A history professor (Leonor Silveira) takes her little daughter (Filipa de Almeida) on a cruise from Lisbon toward Bombay stopping at many ports to look at famous sites, & the mom tells simple legends & bits of history in the manner of any two-euro tourist-guide.
She meets other people along the way who add to the endless lectury dialogue, & each person in turn speaks in the exact same tourist-guide voice, robbing the mother-historian of any chance to seem like an individual (if boring) character who can't do anything but spout nuggets of history. People who like travel documentaries might like this advertisement for a sea cruise, but I felt ripped off for my time.
The advertised stars which attracted me to this turkey were John Malkovich as the cruise captain, Catherine Deneuve as the business tycoon, Irene Papas as the aging folksinger actress, & Stefania Sandrelli as the widowed aging former model.
These characters show up after an hour & we have to watch them have their Captain's Dinner Table conversation in which they congratulate themselves at length for being able to each speak to one another in their own languages & be understood by the rest, how brilliantly cosmopolitan they all are, but how unfortunate the rest of the world, other than themselves, the world full of ignorance & stupidity.
This was like revisiting My Dinner With Andre (1981), but with four insufferable phony-intellectual chatterboxes instead of just Andre. I remarked to Granny Artemis, "If Luis Bunuel had directed this film, Terrorists would blow their table up right now, killing these self-important cretins as a joke."
[SPOILER ALERT] In the penultimate scenes the lecturing professor with her daughter & the self-important cretins all get to know each other over dinner, just before the ship has to be abandoned because terrorists had wired the ship to blow up.
Well, it still wasn't Luis Bunuel, because all the self-important cretins escape unscathed, but the professor & her daughter are blown up with the ship, an "exciting action climax" tacked on most pointlessly. The last image of Malkovich staring from his lifeboat at the exploding ship has him with an expression that seems to say, "Why in hell did I agree to be in this stupid movie?" [END SPOILER ALERT]
Advertised as a "meditation on civilization" this film has only one voice, & ultimately no characters, just several actors hired to take turns reading an aging director's self-indulgent essay.
The inexplicable action-ending was so silly & out of place that I felt truly betrayed for my patience with this tedious turd. Possibly the director seriously meant to say, "Life is dull, then shit happens," but I really wondered if he hadn't actually had a couple of strokes that erased from his brain everything he'd learned in a lifetime of filmmaking, thus he approached A Talking Picture as an abject amateur. And it's hands-down Malkovich's worst performance, as even his genius can't save the interminable repetitions of colorless text.

▶ Given records:

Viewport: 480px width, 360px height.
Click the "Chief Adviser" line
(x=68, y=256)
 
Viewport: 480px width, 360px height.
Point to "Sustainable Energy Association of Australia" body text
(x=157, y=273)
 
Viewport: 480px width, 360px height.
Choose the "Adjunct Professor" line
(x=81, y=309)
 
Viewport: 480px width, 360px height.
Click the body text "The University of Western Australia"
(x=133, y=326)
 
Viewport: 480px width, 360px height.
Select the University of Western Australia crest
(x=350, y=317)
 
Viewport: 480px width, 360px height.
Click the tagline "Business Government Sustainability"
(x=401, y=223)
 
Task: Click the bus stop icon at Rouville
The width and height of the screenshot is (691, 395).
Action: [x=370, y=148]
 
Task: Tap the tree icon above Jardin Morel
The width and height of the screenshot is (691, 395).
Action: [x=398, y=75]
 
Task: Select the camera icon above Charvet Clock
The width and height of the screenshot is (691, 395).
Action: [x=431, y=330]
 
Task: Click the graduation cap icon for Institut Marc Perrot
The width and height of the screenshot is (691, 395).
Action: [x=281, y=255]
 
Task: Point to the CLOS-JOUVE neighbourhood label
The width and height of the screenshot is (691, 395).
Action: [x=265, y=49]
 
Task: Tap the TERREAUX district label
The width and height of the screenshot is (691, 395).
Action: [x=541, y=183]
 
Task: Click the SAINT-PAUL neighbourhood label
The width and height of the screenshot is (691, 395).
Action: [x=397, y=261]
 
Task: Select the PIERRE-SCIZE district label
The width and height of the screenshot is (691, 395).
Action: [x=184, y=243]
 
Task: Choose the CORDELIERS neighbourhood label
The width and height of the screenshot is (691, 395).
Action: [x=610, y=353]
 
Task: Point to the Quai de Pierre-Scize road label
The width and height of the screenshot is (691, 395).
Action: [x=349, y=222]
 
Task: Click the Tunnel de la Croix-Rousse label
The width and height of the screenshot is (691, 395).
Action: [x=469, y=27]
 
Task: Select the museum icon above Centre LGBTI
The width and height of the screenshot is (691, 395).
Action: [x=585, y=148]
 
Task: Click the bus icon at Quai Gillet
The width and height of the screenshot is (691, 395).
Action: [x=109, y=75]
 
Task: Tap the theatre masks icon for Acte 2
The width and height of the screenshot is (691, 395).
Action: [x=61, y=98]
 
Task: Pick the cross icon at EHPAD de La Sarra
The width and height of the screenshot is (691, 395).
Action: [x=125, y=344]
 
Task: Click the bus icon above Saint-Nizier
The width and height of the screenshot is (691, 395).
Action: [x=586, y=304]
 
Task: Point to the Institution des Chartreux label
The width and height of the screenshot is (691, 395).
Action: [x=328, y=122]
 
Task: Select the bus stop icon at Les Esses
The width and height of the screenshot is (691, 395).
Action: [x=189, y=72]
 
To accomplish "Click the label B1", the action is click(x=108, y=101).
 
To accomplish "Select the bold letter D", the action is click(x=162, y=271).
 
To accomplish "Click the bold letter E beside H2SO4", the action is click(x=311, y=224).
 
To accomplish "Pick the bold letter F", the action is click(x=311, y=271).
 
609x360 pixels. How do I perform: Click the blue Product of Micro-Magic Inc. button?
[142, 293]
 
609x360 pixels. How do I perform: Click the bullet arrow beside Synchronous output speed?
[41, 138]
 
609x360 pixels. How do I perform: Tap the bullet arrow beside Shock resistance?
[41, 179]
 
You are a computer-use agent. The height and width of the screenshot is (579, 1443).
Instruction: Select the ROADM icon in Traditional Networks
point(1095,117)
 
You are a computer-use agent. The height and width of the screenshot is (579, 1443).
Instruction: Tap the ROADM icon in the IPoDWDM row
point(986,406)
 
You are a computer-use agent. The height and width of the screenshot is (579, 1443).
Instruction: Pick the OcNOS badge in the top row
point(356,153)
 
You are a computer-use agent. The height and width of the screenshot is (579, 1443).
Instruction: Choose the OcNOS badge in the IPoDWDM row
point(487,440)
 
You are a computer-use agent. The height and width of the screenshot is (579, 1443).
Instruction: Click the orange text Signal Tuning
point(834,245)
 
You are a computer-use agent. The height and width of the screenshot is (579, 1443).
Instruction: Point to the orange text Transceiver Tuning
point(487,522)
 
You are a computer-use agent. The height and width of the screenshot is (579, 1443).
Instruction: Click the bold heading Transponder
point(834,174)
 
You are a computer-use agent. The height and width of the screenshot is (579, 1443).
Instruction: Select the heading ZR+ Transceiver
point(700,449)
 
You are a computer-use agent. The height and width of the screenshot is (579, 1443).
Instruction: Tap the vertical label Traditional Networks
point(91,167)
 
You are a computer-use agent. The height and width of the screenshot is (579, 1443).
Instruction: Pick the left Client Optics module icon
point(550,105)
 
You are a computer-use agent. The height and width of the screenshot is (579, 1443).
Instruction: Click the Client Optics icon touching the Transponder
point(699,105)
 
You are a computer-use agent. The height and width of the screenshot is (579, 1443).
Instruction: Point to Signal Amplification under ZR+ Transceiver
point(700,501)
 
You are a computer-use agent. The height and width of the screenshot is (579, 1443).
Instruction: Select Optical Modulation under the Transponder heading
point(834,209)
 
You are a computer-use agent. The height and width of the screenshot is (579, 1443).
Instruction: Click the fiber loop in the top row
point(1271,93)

▶ The tasks:
**a)** In the film review, which actor plays the cruise captain?
**b)** Please restate the film review from "These characters show" to "ignorance & stupidity.", swapping "conversation" for "chat".

▶ Solution set:
**a)** John Malkovich

**b)**
These characters show up after an hour & we have to watch them have their Captain's Dinner Table chat in which they congratulate themselves at length for being able to each speak to one another in their own languages & be understood by the rest, how brilliantly cosmopolitan they all are, but how unfortunate the rest of the world, other than themselves, the world full of ignorance & stupidity.